(Stored items)
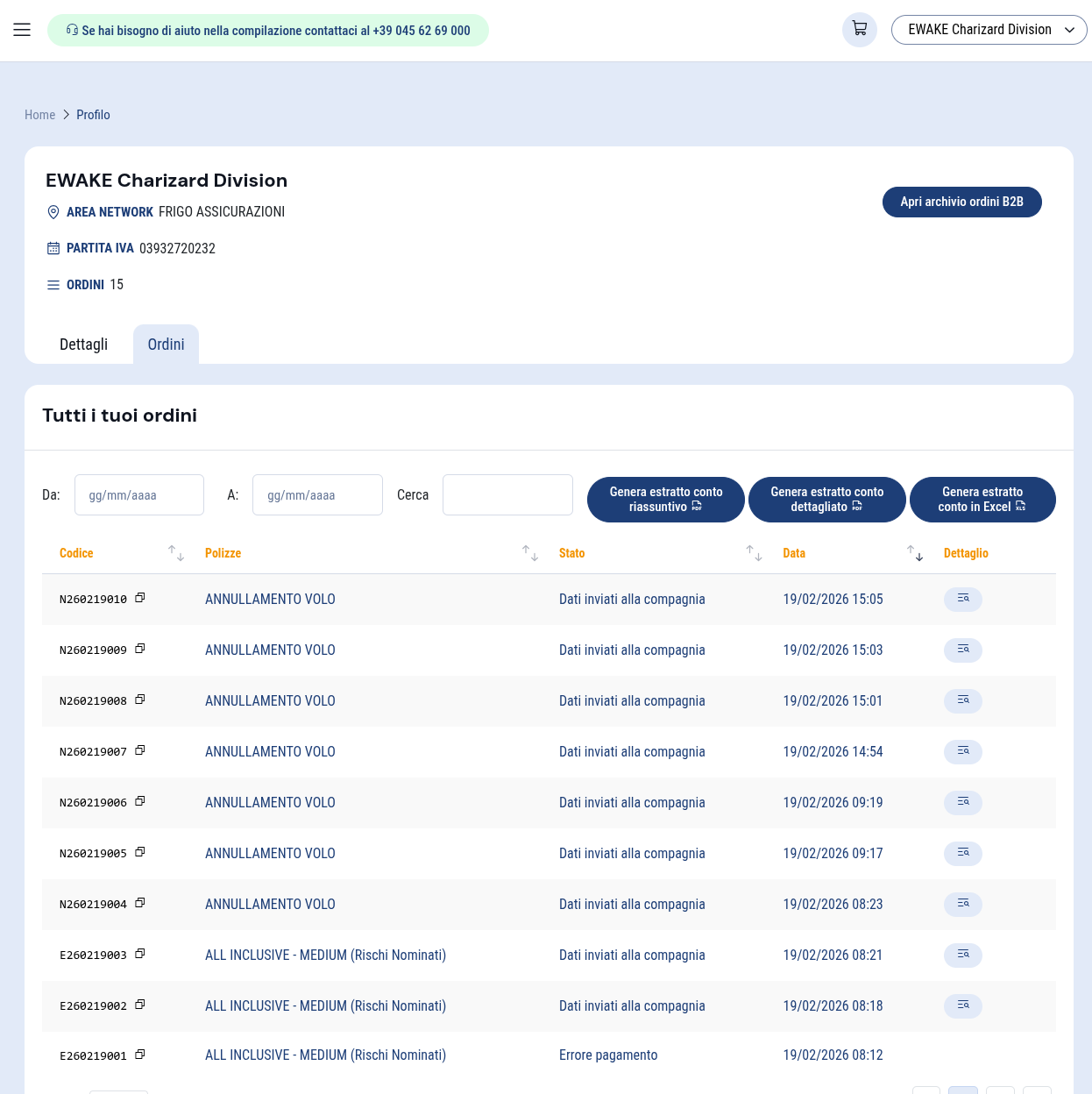Sort orders by Data column

click(915, 553)
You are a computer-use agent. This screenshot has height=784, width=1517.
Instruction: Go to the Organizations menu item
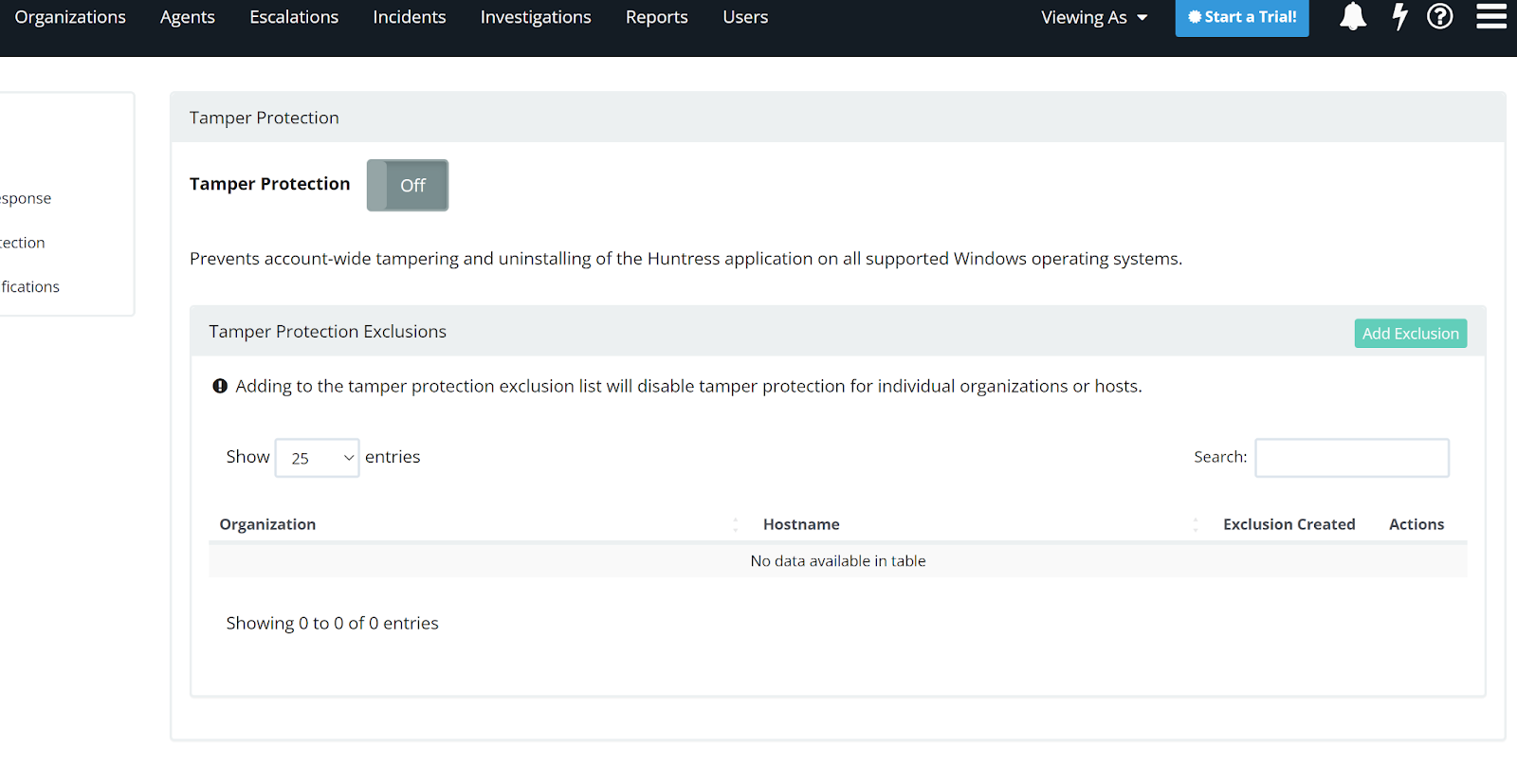70,17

▶ [Exercise] Begin at the line containing "You are a computer-use" and transcribe exactly every line through the end of the records, both ends included, leaving the pictures out.

▶ [Worked solution]
You are a computer-use agent. This screenshot has height=784, width=1517.
Instruction: Go to the Organizations menu item
70,17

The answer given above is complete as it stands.